Like a resolute marathoner picking off tired runners ahead, Jeter passed Roberto Clemente, Al Kaline, Wade Boggs, Rafael Palmeiro, Lou Brock, Rod Carew, Rickey Henderson and Craig Biggio on the all-time hits leaderboard along the way.
Now nearing June 2012, Jeter looks like a Renaissance man frolicking in the fountain of youth.
While Jeter has slowed at the plate of late, he is still hitting .338 with five home runs, 18 RBI and an .845 OPS. Jeter’s 67 hits are second in the league behind hot-hitting San Francisco Giants outfielder Melky Cabrera.
Enjoying this late-career success, Jeter has also continued to climb the all-time MLB hits list. He is now 15th on this list, after passing Dave Winfield, Tony Gwynn, Robin Yount, Paul Waner and George Brett.
This is some pretty impressive company to say the least.
But Jeter is nowhere near finished marking off his checklist of career achievements.

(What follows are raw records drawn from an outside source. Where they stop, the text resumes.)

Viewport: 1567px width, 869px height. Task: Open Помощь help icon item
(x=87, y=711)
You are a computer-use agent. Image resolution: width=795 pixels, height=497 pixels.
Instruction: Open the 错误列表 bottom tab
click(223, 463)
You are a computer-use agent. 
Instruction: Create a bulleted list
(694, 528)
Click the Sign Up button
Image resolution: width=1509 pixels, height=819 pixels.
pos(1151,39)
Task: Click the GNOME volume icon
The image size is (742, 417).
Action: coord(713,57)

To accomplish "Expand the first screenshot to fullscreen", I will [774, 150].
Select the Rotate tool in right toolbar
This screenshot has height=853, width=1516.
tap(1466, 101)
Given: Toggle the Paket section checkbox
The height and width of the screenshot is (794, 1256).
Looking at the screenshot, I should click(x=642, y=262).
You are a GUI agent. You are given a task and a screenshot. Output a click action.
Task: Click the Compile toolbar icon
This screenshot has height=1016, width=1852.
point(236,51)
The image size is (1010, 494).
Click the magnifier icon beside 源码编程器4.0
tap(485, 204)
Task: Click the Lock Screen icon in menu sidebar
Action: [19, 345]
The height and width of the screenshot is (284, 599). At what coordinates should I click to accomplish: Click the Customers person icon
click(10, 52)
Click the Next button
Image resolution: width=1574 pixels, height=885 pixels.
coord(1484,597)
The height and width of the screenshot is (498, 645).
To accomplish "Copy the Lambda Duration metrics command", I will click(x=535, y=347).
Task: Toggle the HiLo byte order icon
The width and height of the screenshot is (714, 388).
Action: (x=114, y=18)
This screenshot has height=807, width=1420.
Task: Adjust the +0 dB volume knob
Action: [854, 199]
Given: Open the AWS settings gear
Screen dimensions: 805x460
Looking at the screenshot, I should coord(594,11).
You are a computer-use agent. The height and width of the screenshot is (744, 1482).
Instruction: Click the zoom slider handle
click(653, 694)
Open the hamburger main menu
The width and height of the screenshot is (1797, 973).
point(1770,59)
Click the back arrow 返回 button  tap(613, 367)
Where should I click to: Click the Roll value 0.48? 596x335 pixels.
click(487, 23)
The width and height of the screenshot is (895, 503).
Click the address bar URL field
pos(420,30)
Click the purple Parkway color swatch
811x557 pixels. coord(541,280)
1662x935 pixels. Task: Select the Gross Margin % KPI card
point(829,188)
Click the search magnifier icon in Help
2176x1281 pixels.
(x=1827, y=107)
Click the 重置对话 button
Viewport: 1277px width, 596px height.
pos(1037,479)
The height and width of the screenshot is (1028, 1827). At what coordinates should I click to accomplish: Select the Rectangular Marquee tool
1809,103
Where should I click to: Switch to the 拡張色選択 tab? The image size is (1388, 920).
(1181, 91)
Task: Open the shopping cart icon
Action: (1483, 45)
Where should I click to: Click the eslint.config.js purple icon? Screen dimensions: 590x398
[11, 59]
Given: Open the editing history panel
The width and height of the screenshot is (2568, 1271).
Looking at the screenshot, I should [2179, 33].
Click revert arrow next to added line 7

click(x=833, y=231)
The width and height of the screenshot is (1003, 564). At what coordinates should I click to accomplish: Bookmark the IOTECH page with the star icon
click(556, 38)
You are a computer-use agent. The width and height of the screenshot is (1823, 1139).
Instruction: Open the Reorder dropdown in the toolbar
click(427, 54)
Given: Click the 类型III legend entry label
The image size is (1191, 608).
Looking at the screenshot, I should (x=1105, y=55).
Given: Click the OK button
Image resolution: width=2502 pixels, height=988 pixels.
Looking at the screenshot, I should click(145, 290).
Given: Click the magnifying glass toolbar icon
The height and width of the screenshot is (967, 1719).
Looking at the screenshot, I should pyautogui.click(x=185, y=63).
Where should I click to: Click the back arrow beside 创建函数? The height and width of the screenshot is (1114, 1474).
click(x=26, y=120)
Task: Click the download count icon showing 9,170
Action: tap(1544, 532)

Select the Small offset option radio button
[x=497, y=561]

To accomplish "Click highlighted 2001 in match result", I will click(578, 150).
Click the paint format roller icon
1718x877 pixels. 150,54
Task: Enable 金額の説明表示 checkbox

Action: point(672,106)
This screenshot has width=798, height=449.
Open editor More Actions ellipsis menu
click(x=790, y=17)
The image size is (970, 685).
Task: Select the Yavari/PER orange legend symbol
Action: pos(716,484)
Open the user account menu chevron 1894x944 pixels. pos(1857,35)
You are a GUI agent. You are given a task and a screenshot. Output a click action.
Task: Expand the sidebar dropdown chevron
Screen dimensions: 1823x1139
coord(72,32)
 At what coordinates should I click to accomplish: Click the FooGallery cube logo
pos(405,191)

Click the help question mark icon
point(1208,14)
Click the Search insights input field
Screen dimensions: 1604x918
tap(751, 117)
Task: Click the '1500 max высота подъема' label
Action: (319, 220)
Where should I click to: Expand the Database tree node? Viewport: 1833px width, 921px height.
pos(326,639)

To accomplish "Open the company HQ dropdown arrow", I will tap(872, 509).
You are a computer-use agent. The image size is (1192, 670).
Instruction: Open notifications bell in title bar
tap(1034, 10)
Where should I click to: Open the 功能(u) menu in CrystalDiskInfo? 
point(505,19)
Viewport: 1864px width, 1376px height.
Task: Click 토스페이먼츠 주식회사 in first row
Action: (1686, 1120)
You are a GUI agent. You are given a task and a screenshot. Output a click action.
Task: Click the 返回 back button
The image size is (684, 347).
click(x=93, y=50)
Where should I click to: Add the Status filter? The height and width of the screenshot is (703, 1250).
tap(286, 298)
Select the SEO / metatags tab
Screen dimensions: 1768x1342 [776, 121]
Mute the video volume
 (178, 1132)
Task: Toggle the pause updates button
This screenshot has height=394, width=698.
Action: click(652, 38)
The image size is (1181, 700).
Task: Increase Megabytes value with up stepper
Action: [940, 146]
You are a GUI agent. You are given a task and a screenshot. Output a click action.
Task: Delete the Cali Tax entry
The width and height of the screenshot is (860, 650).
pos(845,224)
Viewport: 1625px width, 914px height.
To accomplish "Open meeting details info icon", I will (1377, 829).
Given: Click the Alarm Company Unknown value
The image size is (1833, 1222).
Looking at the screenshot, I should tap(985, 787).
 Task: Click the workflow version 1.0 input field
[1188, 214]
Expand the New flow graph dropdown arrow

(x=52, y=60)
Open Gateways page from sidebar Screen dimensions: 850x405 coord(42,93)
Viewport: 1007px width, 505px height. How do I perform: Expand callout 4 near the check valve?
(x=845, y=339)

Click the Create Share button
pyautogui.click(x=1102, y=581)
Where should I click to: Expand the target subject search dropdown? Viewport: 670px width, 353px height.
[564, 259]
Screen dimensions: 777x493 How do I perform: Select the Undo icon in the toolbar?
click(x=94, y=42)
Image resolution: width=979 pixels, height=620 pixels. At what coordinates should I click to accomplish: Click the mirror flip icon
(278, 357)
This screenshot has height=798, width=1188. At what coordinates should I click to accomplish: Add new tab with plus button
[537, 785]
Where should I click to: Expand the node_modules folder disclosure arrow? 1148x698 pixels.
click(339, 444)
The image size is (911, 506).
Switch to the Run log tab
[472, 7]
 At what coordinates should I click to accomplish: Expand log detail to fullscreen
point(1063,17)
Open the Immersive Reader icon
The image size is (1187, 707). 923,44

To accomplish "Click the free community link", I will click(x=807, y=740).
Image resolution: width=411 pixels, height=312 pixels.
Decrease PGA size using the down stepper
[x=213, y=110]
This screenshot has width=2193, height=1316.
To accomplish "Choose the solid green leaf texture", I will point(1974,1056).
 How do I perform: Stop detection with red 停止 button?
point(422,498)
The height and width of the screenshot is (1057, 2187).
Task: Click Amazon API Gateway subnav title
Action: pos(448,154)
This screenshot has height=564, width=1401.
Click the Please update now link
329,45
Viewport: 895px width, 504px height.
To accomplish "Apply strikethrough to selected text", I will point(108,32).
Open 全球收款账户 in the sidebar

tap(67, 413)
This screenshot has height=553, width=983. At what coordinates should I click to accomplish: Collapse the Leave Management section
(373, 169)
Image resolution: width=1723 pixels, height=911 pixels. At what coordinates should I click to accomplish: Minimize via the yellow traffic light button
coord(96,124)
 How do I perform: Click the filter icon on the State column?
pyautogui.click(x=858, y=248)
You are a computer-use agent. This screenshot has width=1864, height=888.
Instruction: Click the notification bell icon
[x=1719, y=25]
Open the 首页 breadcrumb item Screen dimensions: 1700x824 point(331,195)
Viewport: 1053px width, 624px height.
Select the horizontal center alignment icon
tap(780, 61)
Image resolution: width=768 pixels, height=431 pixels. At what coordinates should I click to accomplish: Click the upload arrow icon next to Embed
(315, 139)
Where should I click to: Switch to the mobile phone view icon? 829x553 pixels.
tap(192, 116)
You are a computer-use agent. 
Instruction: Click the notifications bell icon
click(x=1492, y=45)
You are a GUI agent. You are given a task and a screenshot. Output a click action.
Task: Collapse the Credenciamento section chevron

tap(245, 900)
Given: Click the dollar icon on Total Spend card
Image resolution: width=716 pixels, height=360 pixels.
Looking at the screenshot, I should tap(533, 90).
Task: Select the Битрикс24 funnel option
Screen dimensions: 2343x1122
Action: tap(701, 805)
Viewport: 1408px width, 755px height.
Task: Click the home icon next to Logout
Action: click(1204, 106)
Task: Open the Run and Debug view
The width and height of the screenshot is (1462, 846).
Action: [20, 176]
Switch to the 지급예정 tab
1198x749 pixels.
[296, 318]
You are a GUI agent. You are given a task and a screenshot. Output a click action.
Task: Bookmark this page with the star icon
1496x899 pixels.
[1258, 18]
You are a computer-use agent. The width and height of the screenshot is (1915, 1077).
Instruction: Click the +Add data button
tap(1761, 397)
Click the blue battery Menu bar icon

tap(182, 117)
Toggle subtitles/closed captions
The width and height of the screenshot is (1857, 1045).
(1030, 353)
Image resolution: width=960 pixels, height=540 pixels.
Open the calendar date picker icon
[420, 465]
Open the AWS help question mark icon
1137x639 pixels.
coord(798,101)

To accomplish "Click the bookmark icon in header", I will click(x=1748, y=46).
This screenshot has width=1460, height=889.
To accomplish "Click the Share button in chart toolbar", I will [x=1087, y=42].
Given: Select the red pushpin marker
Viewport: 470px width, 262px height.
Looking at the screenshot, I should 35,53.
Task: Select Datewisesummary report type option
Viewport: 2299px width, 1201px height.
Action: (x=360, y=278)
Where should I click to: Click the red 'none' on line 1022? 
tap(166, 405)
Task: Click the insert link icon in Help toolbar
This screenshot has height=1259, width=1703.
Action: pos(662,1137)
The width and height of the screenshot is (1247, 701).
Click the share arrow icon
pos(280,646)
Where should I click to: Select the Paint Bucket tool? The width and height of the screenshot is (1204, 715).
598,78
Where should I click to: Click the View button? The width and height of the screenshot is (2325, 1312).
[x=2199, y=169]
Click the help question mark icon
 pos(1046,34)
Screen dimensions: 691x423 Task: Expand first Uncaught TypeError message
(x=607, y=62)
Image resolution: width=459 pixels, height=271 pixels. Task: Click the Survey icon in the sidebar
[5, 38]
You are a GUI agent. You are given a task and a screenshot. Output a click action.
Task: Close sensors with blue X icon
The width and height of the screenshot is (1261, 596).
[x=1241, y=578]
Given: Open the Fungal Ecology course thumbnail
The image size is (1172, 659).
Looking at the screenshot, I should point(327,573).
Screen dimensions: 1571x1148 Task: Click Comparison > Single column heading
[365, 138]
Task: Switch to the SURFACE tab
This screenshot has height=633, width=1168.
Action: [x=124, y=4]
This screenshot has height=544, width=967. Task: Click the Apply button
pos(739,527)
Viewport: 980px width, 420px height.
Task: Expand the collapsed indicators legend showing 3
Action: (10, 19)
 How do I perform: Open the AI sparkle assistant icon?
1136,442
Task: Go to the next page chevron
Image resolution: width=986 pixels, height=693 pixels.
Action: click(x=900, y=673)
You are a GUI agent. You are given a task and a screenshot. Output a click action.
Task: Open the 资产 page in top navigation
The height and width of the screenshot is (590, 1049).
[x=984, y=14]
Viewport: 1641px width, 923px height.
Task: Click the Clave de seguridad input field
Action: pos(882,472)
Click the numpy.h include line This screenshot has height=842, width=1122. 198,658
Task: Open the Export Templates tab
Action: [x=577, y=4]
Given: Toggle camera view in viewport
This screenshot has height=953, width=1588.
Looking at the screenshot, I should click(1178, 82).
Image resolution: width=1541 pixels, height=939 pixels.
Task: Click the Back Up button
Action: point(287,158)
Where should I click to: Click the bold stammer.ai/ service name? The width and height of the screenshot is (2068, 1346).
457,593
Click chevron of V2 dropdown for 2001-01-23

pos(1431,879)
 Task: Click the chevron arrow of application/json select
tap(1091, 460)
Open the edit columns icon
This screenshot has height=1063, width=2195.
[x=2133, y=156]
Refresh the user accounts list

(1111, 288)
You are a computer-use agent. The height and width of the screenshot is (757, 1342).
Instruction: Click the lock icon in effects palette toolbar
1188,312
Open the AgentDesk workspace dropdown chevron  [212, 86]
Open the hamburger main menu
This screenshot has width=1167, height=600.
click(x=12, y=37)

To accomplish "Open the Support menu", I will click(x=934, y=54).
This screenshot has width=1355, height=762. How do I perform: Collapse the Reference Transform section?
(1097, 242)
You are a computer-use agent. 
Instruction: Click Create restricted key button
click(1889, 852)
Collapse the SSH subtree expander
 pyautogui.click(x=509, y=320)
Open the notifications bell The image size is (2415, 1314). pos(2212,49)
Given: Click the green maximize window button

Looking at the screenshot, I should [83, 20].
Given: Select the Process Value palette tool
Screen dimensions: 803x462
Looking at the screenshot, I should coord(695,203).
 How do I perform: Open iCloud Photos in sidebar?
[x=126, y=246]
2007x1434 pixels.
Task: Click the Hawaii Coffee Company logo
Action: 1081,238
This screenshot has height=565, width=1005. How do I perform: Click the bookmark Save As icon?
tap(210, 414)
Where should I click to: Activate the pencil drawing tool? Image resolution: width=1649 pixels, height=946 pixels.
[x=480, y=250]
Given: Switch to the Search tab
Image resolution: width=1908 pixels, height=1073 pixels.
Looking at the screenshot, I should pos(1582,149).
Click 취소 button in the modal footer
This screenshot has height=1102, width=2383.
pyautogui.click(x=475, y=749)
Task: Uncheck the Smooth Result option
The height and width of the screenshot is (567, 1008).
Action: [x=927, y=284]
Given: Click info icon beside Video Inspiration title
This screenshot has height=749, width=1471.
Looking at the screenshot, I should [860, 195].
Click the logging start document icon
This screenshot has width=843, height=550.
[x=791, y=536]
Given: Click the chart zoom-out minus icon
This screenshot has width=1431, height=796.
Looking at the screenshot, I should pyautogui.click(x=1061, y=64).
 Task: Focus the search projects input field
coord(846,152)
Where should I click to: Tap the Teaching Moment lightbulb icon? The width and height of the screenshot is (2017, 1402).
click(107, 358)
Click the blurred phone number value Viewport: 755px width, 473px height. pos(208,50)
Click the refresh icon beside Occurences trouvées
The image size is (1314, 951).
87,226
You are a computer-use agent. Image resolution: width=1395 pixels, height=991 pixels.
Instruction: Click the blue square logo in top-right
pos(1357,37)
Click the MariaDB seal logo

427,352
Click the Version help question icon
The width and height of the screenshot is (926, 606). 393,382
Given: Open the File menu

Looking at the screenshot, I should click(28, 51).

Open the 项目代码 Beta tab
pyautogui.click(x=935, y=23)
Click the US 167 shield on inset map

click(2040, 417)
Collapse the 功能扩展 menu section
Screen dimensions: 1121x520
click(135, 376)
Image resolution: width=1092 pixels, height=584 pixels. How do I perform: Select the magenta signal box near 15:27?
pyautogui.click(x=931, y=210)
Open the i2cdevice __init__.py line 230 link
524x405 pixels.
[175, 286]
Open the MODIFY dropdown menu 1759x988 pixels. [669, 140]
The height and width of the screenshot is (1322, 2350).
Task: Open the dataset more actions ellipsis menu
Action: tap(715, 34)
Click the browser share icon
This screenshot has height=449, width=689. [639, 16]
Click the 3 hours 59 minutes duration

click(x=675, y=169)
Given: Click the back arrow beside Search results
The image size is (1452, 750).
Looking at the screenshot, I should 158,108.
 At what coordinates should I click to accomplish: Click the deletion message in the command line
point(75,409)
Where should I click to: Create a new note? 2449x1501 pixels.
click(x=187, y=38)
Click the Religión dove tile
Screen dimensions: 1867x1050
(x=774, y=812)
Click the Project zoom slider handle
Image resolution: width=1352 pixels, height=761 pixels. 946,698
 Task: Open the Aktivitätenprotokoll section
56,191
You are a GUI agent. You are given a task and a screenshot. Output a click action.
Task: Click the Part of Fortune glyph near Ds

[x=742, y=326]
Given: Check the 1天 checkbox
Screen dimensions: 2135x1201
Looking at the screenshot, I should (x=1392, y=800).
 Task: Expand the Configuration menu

Having long passed the “Iron Horse,” Lou Gehrig, in hits, Jeter now has his scopes set on “The Iron Man,” Cal Ripken Jr.
Ripken achieved 3,184 hits during his storied career. Jeter is just 30 hits shy of moving past Ripken into 14th all time.
When Jeter moves past Ripken is anyone’s guess. Barring an injury, and with torrid hit streak Jeter could pass Ripken against the Mets at Yankee Stadium (June 8-10). However, a more realistic projection is that Jeter does this on the road in either Atlanta or Washington DC. And even if Jeter does hit a wall of sorts, the Yankees play the Mets again at Citi Field (June 22-24).
It would surely be great to watch Jeter break Ripken’s record in New York, whether at Yankee Stadium or Citi Field. But regardless of where Jeter achieves this feat, it would be terrific to see Ripken in attendance when it happens. Ripken was a true ambassador for the game of baseball. Jeter has been as well. To have two icons in the same ballpark would be like the complete passing of a torch.
But more importantly, it would also be a memorable experience for millions of baseball fans that have been truly blessed to watch both men play.
And at the end of the day, it makes me wonder what shortstop is capable of continuing the storybook legacy these men have so brilliantly written.